On some occasions, Airey and Ayers will use corn for bait, which is legal for hog hunting.

"We sometimes use corn to bait them in to a specific area," Ayers said. "If we know hogs are using the area, it's a great way to get them to funnel into a specific spot. We'll often use this for friends we take hunting who don't get to hunt a lot."

When they hunt from a stand, they still have a detailed game plan. They will identify areas where hogs are using and focus on finding the funnels and routes the animals are using. They try to place a stand where hogs will come within range with or without bait. Ayers said they will often put up climbing stands in a hot location based on fresh sign, much as hunters do for deer hunting.

"There are a lot of similarities between deer and hog hunting from a stand," Ayers said. "You can have a stand in an area, use bait which is legal in many places in the state for deer, and hunt hogs or deer when they are in season. You can also find such hot sign and natural food sources where you can hang a climber on a tree and get in it right then."

"Bruce and I have found that if anything, hogs will come to bait or work through an area in the evening even later than deer," Airey said. "Sometimes, it's well after dark when the hogs move in. You can hear them coming from a long distance. Often I've been counting the minutes and even seconds that I have ample light to shoot. This is where even a couple minutes will spell the difference between success and failure. Plus, the lighted-reticle scope will enable a hunter to take a hog well past the time you can see the unlit crosshairs.

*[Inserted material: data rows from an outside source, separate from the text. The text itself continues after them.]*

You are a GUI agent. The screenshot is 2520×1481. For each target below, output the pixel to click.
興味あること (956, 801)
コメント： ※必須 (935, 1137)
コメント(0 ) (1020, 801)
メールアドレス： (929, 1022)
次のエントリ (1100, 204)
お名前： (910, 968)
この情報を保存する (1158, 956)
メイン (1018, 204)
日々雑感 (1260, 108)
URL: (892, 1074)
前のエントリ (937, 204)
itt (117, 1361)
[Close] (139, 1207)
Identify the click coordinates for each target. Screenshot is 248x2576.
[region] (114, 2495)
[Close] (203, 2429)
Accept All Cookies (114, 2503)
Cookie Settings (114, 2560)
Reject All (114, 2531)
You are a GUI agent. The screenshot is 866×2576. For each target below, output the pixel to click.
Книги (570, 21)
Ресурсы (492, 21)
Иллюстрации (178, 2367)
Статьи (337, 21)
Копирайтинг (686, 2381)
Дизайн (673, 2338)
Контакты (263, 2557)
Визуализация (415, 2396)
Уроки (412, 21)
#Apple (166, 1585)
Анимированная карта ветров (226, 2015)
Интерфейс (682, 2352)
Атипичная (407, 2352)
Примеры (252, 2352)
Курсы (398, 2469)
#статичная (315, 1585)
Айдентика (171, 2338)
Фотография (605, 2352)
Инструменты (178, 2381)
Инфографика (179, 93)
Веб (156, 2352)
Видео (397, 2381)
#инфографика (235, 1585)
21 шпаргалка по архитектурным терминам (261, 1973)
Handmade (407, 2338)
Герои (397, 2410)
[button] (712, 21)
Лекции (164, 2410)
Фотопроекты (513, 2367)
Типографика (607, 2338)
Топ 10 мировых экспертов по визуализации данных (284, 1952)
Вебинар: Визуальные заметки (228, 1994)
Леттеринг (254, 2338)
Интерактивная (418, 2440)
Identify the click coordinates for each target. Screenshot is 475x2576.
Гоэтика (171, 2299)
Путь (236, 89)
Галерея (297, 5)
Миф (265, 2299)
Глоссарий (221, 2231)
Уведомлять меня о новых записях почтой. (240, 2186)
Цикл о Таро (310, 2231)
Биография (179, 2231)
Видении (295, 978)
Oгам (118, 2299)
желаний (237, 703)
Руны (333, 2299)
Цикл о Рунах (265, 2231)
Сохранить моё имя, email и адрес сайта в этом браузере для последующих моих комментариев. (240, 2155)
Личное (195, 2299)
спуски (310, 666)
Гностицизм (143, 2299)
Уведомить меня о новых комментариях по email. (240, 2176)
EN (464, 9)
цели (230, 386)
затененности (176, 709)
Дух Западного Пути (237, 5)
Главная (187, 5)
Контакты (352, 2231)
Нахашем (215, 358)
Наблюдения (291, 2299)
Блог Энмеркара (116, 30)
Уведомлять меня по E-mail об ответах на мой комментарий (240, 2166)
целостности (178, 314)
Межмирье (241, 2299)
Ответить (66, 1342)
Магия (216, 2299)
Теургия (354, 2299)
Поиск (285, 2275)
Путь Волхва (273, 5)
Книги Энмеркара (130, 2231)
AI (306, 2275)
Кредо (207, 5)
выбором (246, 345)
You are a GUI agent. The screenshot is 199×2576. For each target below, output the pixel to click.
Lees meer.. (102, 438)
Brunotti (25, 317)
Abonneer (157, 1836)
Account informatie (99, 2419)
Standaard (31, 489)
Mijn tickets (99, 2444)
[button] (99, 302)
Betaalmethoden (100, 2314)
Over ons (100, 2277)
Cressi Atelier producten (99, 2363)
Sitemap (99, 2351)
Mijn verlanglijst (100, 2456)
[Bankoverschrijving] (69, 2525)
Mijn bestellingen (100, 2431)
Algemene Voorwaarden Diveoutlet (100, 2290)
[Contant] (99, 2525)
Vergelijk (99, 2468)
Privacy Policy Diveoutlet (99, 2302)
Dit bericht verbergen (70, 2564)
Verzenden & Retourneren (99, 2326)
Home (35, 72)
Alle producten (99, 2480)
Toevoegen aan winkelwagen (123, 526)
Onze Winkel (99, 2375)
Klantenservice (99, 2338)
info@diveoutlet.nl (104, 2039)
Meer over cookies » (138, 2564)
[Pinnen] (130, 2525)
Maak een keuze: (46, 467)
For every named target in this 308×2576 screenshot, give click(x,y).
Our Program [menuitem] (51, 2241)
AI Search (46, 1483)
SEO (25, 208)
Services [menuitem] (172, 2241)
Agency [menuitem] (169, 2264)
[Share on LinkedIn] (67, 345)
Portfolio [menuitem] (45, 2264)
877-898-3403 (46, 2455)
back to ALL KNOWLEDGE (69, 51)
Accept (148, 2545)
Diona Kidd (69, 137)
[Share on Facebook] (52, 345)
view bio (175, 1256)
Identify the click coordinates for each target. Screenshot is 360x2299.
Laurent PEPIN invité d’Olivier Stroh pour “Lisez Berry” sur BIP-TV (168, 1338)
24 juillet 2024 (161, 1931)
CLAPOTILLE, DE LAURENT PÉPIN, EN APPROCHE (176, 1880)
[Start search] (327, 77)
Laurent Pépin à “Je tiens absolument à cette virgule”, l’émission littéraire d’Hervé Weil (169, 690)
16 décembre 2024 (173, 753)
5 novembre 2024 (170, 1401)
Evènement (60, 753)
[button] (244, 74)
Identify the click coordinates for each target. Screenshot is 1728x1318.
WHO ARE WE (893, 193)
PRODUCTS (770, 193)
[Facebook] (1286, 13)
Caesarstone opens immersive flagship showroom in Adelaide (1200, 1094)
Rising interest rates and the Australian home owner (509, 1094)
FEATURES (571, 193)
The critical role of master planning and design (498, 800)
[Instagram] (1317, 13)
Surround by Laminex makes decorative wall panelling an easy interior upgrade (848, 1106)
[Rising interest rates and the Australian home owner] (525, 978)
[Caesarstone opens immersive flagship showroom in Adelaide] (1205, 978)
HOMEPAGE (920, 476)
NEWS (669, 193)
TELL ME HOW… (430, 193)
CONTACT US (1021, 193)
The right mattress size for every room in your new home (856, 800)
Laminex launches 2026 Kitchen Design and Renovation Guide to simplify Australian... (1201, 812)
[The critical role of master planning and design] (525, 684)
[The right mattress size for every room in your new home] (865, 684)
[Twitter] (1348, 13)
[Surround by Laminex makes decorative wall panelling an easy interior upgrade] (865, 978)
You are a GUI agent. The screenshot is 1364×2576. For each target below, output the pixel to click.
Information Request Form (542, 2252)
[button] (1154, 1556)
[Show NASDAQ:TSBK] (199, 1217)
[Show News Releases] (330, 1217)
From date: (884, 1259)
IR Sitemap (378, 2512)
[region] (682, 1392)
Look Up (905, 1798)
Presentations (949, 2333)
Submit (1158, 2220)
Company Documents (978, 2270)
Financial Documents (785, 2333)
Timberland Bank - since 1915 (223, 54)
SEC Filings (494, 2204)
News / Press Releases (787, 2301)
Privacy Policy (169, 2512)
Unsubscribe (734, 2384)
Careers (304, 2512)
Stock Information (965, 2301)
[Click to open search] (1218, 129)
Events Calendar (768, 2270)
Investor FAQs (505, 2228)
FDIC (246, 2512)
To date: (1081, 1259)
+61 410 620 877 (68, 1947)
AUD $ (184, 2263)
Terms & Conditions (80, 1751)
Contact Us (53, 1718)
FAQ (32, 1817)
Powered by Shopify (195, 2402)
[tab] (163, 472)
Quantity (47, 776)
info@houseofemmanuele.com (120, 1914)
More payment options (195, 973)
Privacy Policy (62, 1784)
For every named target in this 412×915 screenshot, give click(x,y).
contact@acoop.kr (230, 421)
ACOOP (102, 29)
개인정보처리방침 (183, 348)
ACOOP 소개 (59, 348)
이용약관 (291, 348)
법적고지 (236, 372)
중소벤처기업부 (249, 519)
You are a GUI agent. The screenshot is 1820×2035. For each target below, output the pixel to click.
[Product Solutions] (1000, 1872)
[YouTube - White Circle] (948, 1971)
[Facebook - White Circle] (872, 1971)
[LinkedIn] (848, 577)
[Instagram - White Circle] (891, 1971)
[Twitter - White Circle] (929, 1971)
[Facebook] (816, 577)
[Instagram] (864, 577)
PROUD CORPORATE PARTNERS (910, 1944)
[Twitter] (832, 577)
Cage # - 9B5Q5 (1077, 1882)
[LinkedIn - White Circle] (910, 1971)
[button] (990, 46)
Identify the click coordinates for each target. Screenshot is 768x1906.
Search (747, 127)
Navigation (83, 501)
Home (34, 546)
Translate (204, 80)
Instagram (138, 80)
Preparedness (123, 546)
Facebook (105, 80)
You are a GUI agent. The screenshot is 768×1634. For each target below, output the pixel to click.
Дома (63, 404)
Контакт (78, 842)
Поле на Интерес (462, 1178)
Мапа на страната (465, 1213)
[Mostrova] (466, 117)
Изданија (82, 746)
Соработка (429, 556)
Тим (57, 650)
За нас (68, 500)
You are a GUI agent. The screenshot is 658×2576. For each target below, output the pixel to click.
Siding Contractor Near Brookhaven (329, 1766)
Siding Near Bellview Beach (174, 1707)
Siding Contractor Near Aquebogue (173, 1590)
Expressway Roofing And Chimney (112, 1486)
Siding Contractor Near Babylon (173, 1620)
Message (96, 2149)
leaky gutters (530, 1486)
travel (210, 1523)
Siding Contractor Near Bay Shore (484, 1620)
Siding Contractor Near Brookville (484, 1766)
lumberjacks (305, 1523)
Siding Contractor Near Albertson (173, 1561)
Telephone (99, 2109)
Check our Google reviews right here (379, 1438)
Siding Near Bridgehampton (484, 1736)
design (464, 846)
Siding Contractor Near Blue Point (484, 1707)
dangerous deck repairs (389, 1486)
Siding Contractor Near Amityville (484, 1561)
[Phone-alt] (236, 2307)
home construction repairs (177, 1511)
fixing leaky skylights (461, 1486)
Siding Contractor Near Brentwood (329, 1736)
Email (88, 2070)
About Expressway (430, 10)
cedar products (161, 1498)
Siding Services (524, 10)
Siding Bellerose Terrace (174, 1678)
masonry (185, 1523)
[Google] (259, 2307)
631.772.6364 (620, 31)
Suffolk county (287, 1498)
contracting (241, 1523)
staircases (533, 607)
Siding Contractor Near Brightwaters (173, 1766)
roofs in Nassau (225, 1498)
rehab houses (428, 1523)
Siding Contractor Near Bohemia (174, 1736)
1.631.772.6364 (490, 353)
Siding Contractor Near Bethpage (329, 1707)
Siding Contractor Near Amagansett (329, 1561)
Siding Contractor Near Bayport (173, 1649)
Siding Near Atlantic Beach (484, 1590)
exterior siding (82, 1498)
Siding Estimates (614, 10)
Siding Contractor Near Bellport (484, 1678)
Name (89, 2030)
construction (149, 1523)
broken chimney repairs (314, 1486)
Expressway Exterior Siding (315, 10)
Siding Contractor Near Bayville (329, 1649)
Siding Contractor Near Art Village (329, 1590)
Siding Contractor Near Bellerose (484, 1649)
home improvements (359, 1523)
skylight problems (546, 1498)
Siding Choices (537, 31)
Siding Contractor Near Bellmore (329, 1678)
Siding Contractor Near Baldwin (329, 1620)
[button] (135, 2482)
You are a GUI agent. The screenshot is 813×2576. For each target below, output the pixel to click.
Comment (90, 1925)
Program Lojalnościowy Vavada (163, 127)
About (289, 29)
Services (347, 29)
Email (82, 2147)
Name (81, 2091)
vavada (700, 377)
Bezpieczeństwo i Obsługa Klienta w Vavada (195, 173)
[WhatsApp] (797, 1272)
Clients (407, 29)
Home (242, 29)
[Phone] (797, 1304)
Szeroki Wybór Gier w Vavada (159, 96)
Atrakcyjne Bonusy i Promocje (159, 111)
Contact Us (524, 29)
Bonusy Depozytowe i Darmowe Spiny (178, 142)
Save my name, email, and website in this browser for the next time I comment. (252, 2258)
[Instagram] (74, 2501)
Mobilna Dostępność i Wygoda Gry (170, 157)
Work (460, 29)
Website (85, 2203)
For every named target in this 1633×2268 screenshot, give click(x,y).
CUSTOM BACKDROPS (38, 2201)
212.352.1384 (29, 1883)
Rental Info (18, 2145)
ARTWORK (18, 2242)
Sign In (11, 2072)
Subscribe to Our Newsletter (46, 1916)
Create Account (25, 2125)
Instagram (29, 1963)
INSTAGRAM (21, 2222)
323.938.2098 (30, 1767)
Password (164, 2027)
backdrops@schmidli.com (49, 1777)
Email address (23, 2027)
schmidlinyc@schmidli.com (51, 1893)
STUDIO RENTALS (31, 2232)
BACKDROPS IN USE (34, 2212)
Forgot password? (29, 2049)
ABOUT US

But it will still be within the legal shooting time.

"A big hog is often totally black, and you're hunting in a pitch black, dark swamp," Airey said. "It's hard to see the crosshairs anyway, much less in this type of extreme situation. Quality optics and a lighted reticle will give you a huge advantage. It gets real dark real fast in the bottom of some of those thick swamps."

Ayers said part of the adventure of hunting hogs is the time spent finding them. He said it is a most satisfying way to hunt and be outdoors.

"It sounds too simple, but pigs are where they are," Ayers said. "In a big swamp bottom, they may be anywhere. Look for rooting, wallows, tracks, food sources and water. When it's hot, they use the water to cool off with too. If you have an area that was flooded and the water just receded, that's a great place to find fresh hog sign. Pigs like that type of area."

Ayers and Airey have taken a lot of hogs over the past several years. Ayers' top hog weighed in at a whopping 425 pounds. It may not be Hogzilla, but he had to use a front-end loader to get it out the woods. Airey has taken hogs up to 275 pounds.

"In addition to being great sport to hunt, the sows that aren't too big make great eating," Ayers said. "A 150-pound sow will make wonderful barbeque. Sometimes there's not much you can do with a big old boar. But if there's deer on the property you're hunting, it's a good idea to keep the hog population under control."

"Hunting hogs the way we do is just simply a great adventure," Airey said. "We love being outdoors and enjoying nature. We see a lot of other game animals when nothing else is in season. Plus, hogs offer a real challenge of woodsmanship skills when stalked."

For Ayers and Airey, hunting hogs is much more than just making the kill. It's the whole hog.